The most successful Act 2 programs treat GenAI as a living product rather than a one-time project.

That means running evaluation cycles frequently, embedding feedback capture directly into the workflow, and maintaining model and prompt versioning over time. Teams also implement regression testing for critical scenarios so changes do not introduce unexpected failures.

If a team launches a pilot and immediately moves on, Act 2 can feel difficult until that operating cadence changes.

A practical Act 2 playbook you can use this quarter

If you want to move from experimentation to measurable outcomes, start with a structured sequence.

Step 1: Pick one workflow with a clear owner and a measurable constraint

Good candidates:

  • High volume, medium complexity
  • Clear definition of “done”
  • Existing backlog pain
  • Document-heavy with repeatable structure

Examples include support ticket routing, contract redline triage for standard agreements, sales proposal first drafts with compliance checks, or procurement intake paired with supplier risk summaries.

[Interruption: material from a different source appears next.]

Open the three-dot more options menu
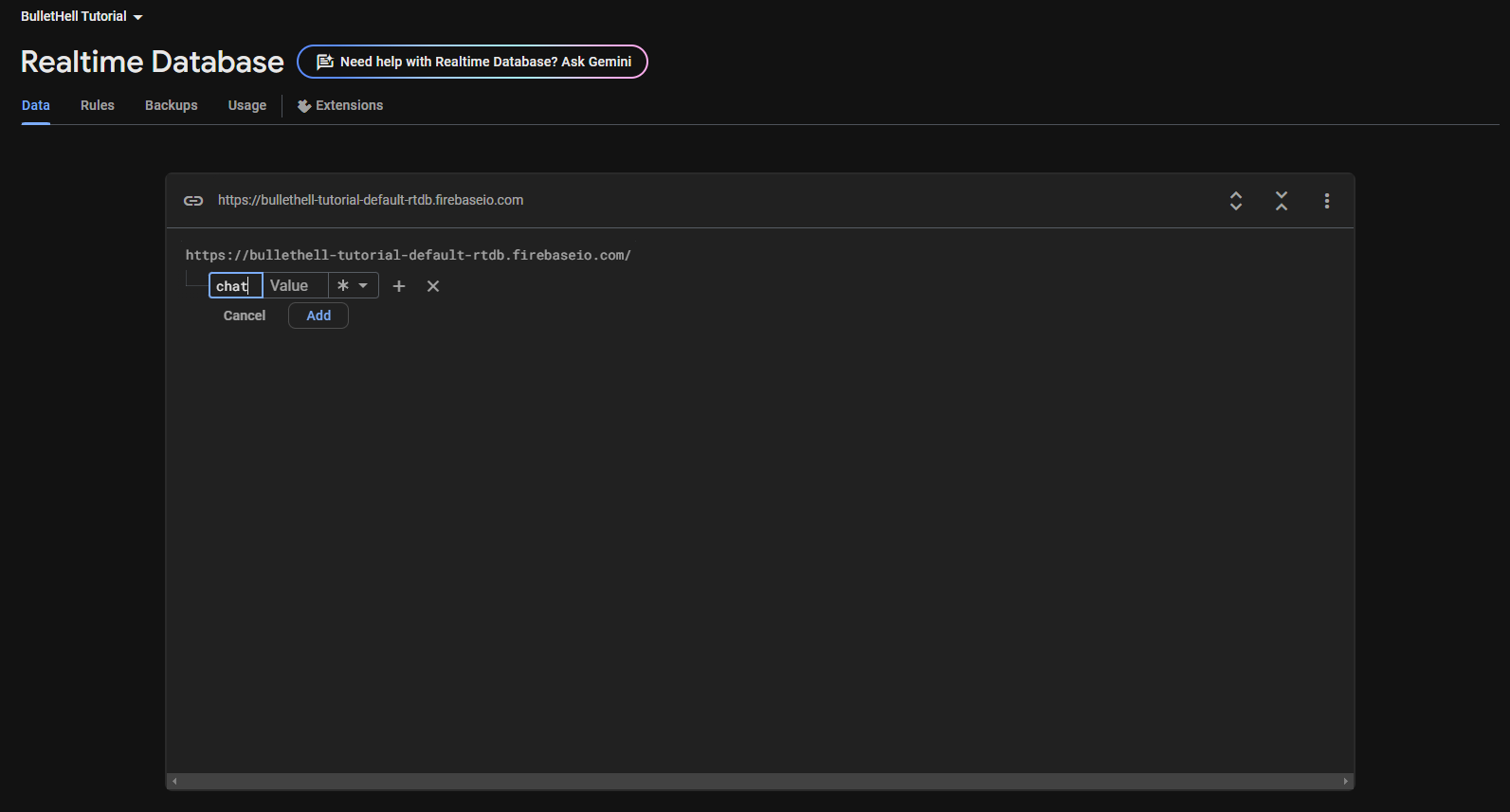The image size is (1510, 812). click(x=1326, y=201)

Step 2: Map the workflow as decisions and artifacts

Do not start with prompts. Start with identifying:

  • What decisions occur in the workflow
  • What evidence is required
  • What artifacts must be produced
  • Where operational or regulatory risk lives

You will usually find that the AI should not “answer questions.” It should “produce the next artifact the process needs.”

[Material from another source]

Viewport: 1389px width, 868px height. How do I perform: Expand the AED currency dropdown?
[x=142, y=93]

Step 3: Add routing and guardrails early

Routing helps match tasks to the right level of capability:

  • Smaller models for extraction and classification
  • Stronger reasoning model for complex judgment
  • Human review for high-risk outcomes

Guardrails ensure the system behaves safely and predictably. These typically include policy filters, data boundary enforcement, citation requirements for sourced claims, and safe failure behaviors that escalate uncertain results

Step 4: Build evaluation like you build software tests

Create a structured test set that includes common scenarios, difficult cases, edge conditions, and examples that previously caused failures.

Run this evaluation set every time the system changes. If quality cannot be measured consistently, it cannot be improved.

Step 5: Ship into the system of record

If the work lives in ServiceNow, Salesforce, SharePoint, SAP, or another enterprise platform, deploy the AI capability directly inside that system.

Adoption tends to follow gravity. People rarely want to adopt an entirely new tool if the work already exists somewhere else.

Start With the Workflow, Not the Copilot

If your GenAI strategy starts with “we need a copilot,” you will likely build another chat interface that competes with your own process. If your strategy starts with “we need to remove 20% of cycle time from this workflow without adding risk,” you will design a system people keep using.

Act 2 rewards teams that treat GenAI like product engineering plus process engineering plus governance. That combination takes effort, but it is also where defensible value lives.